La tropa avanzó siguiendo aquel murmullo hasta llegar a una gruesa cortina. Laveolo respiró hondo, la apartó, dio un paso adelante y emprendió un discurso que tenía preparado.

—Quiero que mis intenciones queden absolutamente claras —dijo—. No quiero que pase nada desagradable ni que nadie grite llamando a los guardias ni nada de eso. De hecho, no quiero que grite nadie para nada. Simplemente cogeremos a la señorita y nos iremos a casa, que es donde cualquier persona con sentido común debería estar. De otro modo tendré que pasar a todo el mundo por la espada y odio tener que hacer las cosas de esa manera.

El público que oyó aquella declaración no pareció muy impresionado. Esto se debía al hecho de que el público consistía en un niñito pequeño sentado en un orinal.

Laveolo cambió de marcha mental y continuó hablando sin inmutarse:

—Por otro lado, si no me dices dónde está todo el mundo le diré al sargento que te dé un buen cachete.
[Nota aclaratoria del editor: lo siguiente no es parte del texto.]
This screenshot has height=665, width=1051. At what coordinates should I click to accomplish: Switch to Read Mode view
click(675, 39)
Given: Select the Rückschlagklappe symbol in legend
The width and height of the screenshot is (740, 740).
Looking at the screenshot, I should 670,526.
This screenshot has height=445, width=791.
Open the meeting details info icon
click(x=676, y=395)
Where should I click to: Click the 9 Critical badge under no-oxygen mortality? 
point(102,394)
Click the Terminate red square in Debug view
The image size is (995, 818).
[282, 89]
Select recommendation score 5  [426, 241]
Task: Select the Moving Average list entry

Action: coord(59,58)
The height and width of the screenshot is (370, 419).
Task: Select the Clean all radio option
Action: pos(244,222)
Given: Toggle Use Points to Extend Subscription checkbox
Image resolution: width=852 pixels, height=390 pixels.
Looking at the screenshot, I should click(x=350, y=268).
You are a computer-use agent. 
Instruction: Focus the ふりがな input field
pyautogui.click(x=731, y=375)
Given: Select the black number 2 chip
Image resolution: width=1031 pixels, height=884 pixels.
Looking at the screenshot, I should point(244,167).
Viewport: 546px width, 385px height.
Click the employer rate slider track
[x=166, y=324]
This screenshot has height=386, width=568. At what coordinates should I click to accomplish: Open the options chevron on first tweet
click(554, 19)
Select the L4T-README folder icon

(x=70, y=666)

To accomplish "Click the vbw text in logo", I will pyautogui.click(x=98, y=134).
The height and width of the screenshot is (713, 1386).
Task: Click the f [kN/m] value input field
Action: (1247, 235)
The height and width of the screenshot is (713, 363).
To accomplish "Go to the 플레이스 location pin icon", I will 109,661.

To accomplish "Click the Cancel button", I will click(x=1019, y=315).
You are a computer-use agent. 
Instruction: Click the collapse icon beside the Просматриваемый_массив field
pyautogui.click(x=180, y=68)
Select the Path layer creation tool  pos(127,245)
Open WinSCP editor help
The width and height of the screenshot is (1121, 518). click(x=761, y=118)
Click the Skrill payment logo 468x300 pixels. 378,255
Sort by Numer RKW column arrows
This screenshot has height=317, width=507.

El niño se sacó el pulgar de la boca.

—Mamaíta ha ido a ver a Cassie —dijo—. ¿Es usted el señor Beekle?

—Creo que no —dijo Laveolo.

—El señor Beekle es un tonto. —El niño retiró el pulgar y, con el aire de alguien que acabara de terminar una investigación exhaustiva, añadió—: El señor Beekle es feo.

—¿Sargento?

—¿Señor?

—Vigile a este niño.

—Sí, señor. ¿Cabo?

—¿Sargento?

—Cuide al crío.

—Sí, sargento. ¿Soldado Arqueos?

—Sí, mi cabo —dijo el soldado, su voz lúgubre de premonición.

—Quédate con el mocoso.

El soldado Arqueos miró a su alrededor. Solamente quedaban Rincewind y Eric, y aunque era cierto que los civiles eran en todos los aspectos el rango más bajo que existía, más o menos por debajo del burro del regimiento, las expresiones de sus caras sugerían que no estaban dispuestos a aceptar órdenes.

Laveolo deambuló por la sala y escuchó junto a otra cortina.